目的:
"This screenshot has width=518, height=315."を含む行から始めて"pyautogui.click(x=85, y=435)"を含む行で終わるまでの行を、"Screen dimensions"を"Screen size"に改名して書き直すこと。それ以外は変えず、画像は答えに入れない。

:: 提示資料 ::

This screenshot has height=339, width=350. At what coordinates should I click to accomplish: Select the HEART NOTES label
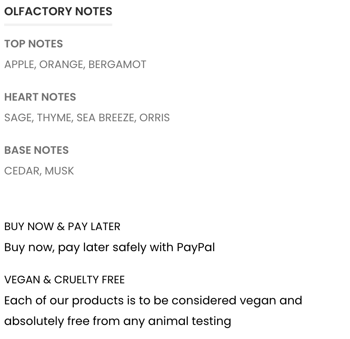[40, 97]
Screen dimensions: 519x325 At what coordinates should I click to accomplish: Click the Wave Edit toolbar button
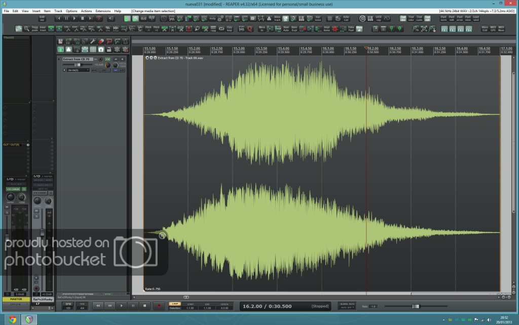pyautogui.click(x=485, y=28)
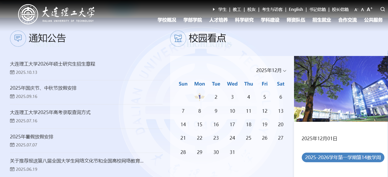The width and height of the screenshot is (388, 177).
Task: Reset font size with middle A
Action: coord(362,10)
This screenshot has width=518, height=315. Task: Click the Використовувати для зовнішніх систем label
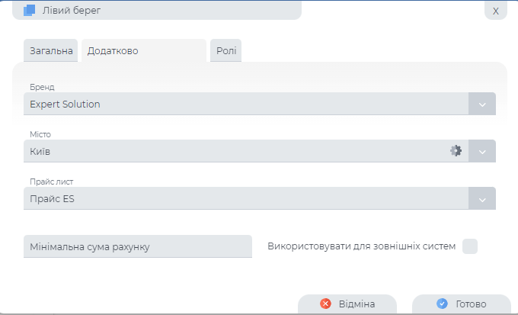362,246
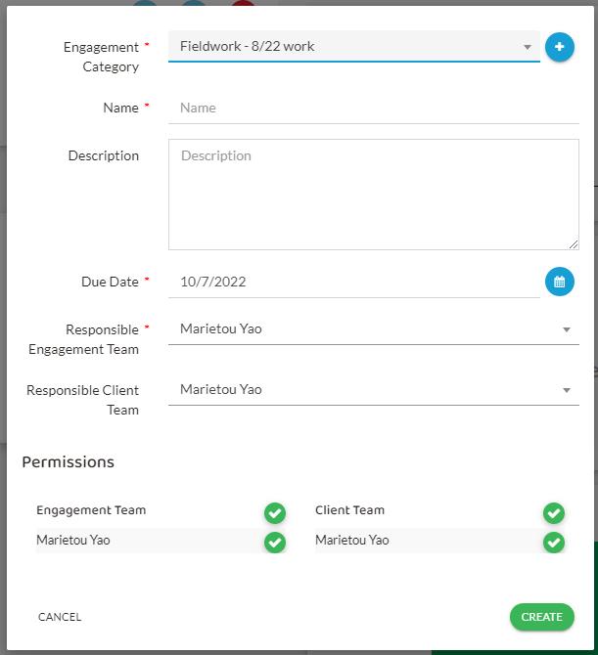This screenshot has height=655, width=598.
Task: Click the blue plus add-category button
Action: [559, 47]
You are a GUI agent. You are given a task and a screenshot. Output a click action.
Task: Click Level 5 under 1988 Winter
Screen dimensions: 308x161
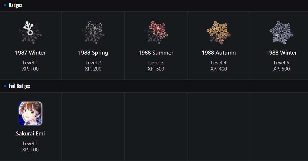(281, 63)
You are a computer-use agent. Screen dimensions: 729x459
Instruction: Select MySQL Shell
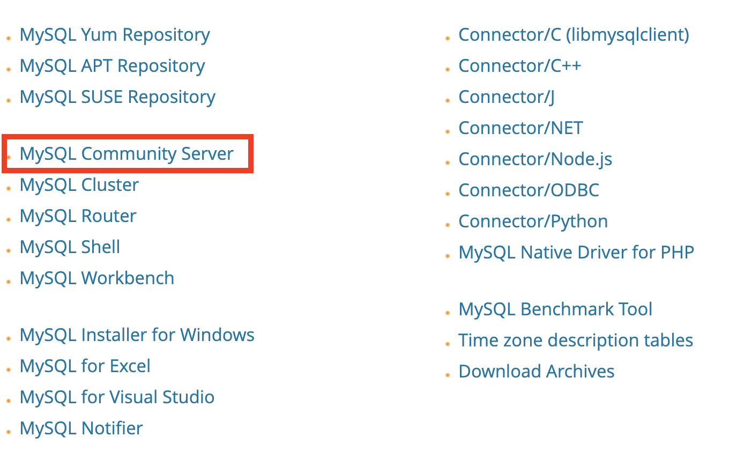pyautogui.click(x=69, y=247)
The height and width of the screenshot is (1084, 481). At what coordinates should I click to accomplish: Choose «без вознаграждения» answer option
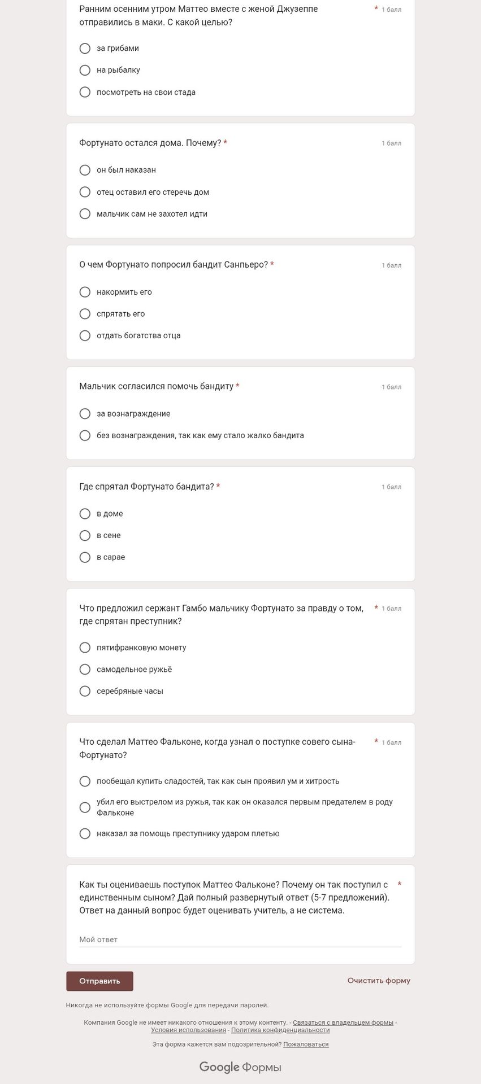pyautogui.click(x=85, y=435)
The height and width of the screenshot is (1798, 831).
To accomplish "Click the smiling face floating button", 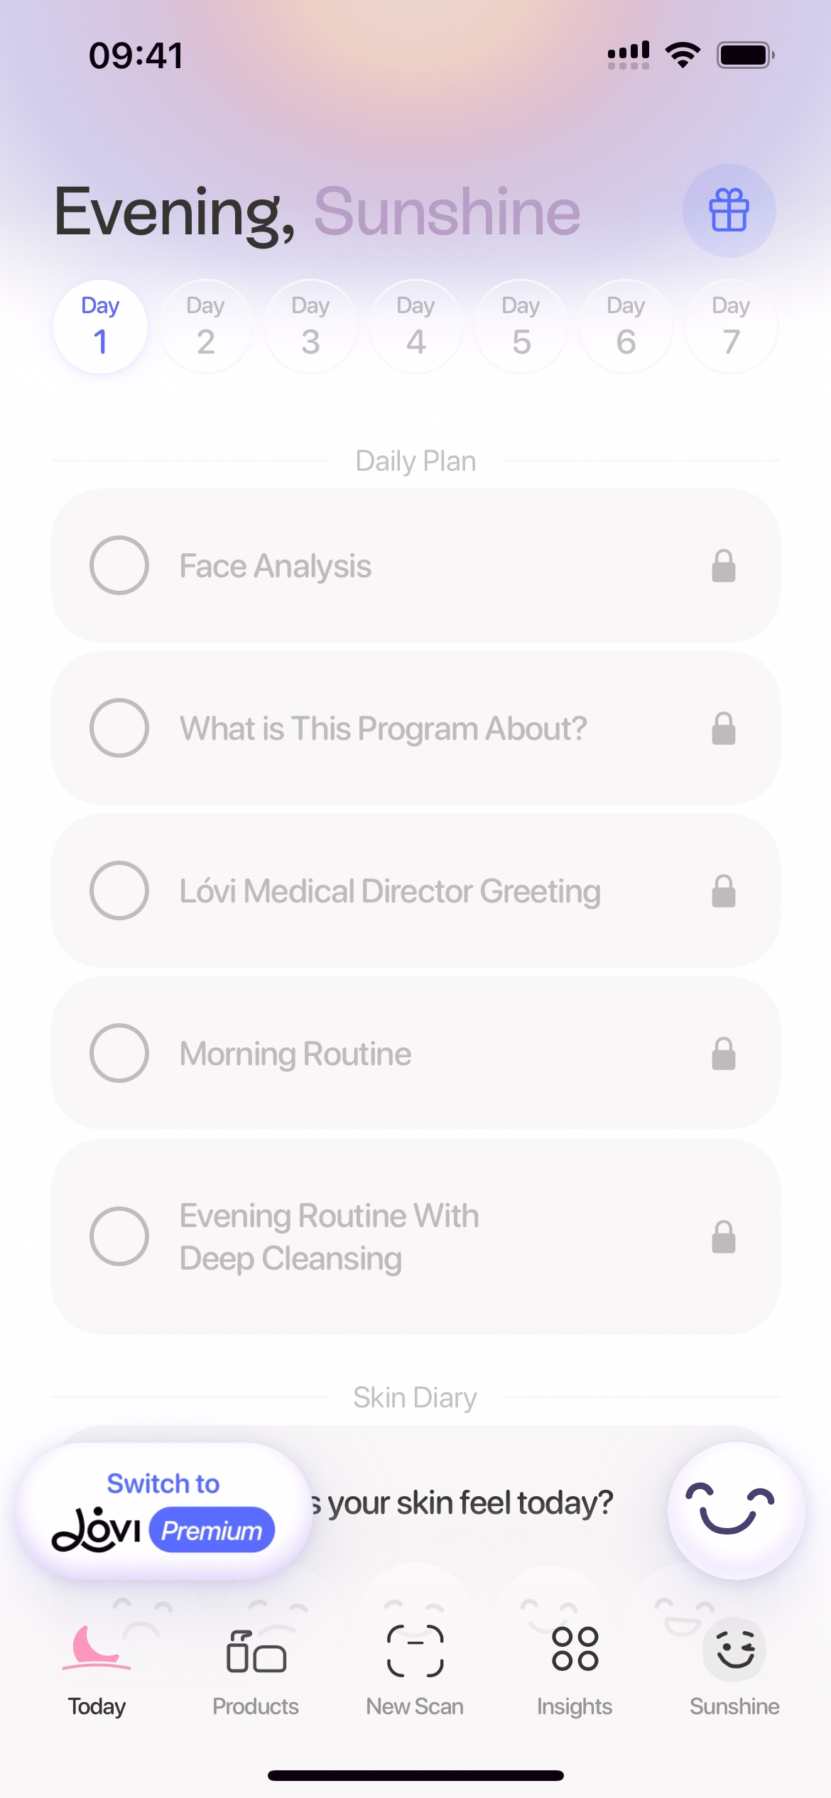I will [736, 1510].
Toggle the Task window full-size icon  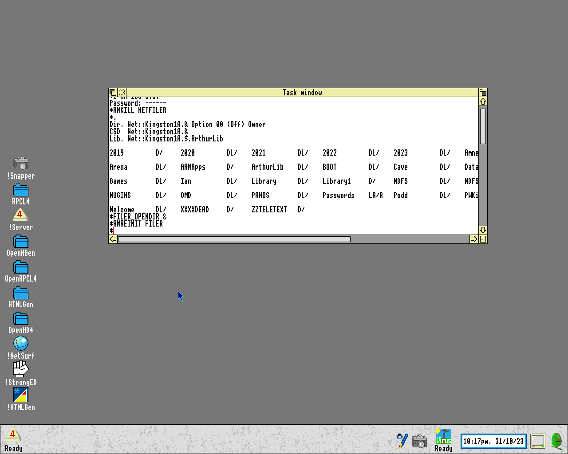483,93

:::

記述回答:
This screenshot has width=518, height=315. Task: Click the Використовувати для зовнішніх систем label
362,246
This screenshot has height=655, width=598.
Task: Click the blue plus add-category button
Action: [559, 47]
You are a GUI agent. You are given a task and a screenshot. Output a click action.
Task: Click Level 5 under 1988 Winter
Screen size: 308x161
(281, 63)
You are a computer-use agent. Screen size: 729x459
Instruction: Select MySQL Shell
pyautogui.click(x=69, y=247)
The height and width of the screenshot is (1084, 481). At what coordinates should I click to accomplish: Choose «без вознаграждения» answer option
pyautogui.click(x=85, y=435)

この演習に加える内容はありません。